The RUC was created in 1922 at the establishment of ‘Northern Ireland’, functioning as an overtly militarised force tasked with upholding the interests of a unionist, Protestant-dominated state.
For decades, the RUC effectively operated as an arm of the British government, suppressing Irish nationalist and republican communities with tactics that ranged from heavy surveillance to outright violence.
The force was overwhelmingly Protestant, reinforcing perceptions of bias and sectarianism.
During the Troubles, the RUC became infamous for its collusion with loyalist paramilitaries, allegations of torture, and its role in enforcing apartheid-like policies against the Catholic minority in the North.
Far from fostering trust, the RUC symbolised division and oppression, alienating large swathes of the population it was meant to serve.
Rebranding Without Reform
The creation of the PSNI was part of the Good Friday Agreement’s effort to reform policing and address these deep divides.
The name change from the RUC to the PSNI, as well as the introduction of measures like independent oversight and a commitment to recruiting more Catholics, was meant to signal a shift toward fairness and equality. Yet, the legacy of the RUC continues to cast a long shadow.
While progress has been made in diversifying the force, the PSNI still faces accusations of bias and systemic issues.
For many in nationalist and republican communities, the PSNI remains a tool of the British state rather than a neutral body working in the public interest.
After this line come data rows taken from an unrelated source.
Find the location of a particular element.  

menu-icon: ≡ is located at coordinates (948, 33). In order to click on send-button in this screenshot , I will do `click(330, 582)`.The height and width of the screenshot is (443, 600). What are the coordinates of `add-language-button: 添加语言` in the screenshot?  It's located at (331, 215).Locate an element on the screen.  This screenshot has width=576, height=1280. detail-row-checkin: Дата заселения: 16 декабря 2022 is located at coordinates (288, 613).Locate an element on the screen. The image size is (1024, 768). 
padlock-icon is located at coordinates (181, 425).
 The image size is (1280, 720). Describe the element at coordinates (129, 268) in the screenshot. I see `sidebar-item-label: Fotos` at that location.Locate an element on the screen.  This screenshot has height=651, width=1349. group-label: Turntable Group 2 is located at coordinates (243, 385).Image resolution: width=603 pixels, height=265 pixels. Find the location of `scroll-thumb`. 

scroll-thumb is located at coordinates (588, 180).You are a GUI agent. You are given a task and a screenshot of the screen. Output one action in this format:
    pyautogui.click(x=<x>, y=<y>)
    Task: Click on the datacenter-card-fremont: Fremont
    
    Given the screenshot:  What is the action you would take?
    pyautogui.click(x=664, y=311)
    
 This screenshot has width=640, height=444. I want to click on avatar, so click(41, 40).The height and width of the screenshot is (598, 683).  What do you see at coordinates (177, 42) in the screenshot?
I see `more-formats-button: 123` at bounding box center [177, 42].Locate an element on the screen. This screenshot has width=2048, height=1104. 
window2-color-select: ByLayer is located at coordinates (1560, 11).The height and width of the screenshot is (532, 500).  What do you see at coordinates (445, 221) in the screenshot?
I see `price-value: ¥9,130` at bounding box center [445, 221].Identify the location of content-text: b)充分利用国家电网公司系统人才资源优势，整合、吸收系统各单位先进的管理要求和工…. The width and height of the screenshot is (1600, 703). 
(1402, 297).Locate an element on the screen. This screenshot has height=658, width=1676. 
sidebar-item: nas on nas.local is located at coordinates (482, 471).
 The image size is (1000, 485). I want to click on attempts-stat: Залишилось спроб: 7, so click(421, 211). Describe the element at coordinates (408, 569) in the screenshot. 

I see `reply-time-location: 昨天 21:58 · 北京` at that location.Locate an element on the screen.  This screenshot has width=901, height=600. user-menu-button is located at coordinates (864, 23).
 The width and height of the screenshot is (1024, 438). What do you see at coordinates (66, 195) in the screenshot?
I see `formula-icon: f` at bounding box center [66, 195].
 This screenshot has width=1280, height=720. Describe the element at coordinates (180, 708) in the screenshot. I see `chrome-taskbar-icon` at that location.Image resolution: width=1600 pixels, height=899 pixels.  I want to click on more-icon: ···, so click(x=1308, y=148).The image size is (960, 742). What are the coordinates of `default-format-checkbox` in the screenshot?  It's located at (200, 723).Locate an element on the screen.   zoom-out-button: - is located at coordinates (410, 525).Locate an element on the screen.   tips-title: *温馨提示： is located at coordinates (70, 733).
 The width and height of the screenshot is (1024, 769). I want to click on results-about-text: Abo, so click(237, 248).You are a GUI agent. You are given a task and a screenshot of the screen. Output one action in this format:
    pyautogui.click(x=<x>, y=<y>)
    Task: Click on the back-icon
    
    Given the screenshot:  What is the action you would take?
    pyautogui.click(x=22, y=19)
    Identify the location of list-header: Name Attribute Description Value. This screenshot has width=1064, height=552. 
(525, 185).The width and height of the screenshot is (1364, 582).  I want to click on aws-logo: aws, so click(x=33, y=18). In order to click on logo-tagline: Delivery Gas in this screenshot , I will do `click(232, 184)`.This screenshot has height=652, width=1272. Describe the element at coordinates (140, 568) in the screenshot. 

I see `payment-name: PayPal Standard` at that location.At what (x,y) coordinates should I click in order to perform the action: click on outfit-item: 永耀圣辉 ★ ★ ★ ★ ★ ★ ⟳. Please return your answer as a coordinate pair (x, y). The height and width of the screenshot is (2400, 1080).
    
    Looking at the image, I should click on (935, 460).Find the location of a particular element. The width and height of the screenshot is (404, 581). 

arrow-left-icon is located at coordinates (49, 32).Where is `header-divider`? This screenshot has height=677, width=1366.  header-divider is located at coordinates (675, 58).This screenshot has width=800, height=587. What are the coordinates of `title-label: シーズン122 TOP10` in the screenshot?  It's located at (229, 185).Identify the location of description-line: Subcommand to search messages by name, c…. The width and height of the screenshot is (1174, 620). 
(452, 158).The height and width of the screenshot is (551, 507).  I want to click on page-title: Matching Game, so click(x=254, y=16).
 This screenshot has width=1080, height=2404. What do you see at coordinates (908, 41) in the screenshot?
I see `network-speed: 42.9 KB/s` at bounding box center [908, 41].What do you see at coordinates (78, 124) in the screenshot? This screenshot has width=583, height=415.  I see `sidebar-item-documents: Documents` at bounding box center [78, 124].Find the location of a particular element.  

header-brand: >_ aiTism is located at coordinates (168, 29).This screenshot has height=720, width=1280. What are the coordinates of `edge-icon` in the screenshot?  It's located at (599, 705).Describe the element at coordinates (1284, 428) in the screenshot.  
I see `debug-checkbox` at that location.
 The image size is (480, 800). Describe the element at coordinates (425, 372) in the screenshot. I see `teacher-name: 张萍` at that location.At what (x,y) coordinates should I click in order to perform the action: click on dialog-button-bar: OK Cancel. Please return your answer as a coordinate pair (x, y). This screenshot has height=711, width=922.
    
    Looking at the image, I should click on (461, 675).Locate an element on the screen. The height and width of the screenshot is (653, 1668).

Its militarised history and its continued role in contentious events, like policing protests and parades, keep it tethered to its past.
Both forces face modern challenges: the Gardaí struggle with underfunding, staffing shortages, and operational inefficiencies, while the PSNI continues to grapple with sectarian divides, officer stress, and a lack of full trust from the communities it serves.

However, the contrast in their origins and ethos highlights how policing can either unify or divide, depending on whether the focus is on service or control.
Ultimately, the Garda Síochána stands as an example of what policing could aspire to be – flawed but community-focused – while the PSNI serves as a cautionary tale of what happens when policing becomes a tool of oppression and division.
I know which one I’d prefer.
To get back to the point: policing by TV is unarguably the most effective, cost-efficient enforcement mechanism ever devised.
Crime dramas, reality shows, and sensationalist news all work together to shape public perceptions of law enforcement as infallible, just, and necessary, instilling fear of crime and trust in authority.
It conditions us to have faith in a system that often fails in practice.